[Pixel coordinate grounding data]
<<<<

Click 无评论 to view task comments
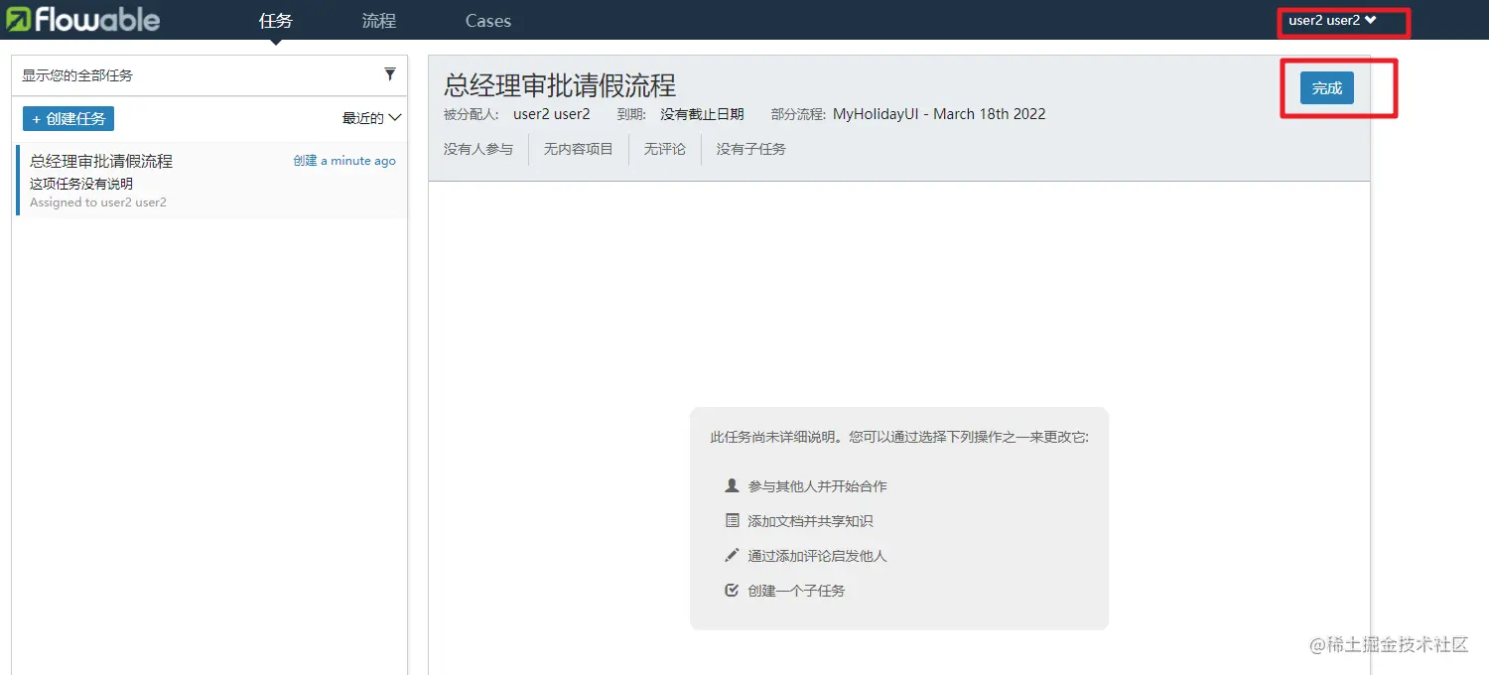Viewport: 1489px width, 675px height. (x=663, y=149)
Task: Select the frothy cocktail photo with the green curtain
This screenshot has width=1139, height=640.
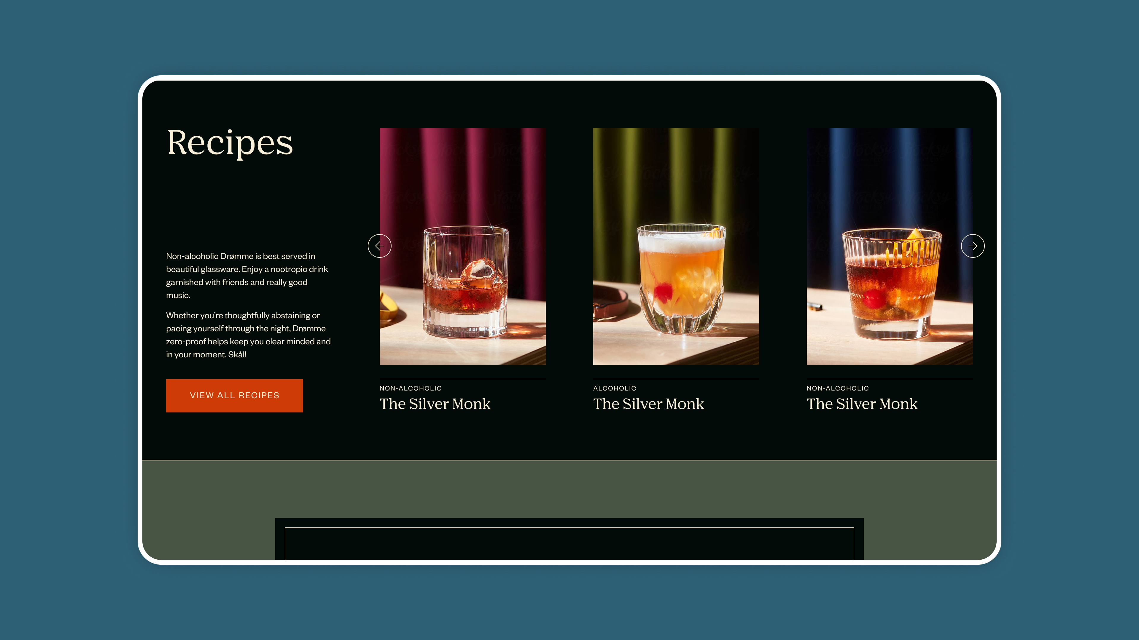Action: (x=676, y=246)
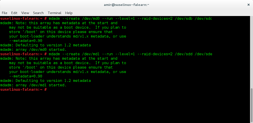253x123 pixels.
Task: Open the Edit menu
Action: pos(14,13)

>>>>

▸ Problem to work on
Reproduce the records above exactly, leaving out every picture they contain.

▸ Exercise solution
Click 无评论 to view task comments
Viewport: 1489px width, 675px height. (x=663, y=149)
Task: Select the frothy cocktail photo with the green curtain
This screenshot has width=1139, height=640.
Action: (x=676, y=246)
253x123 pixels.
Task: Open the Edit menu
Action: pos(14,13)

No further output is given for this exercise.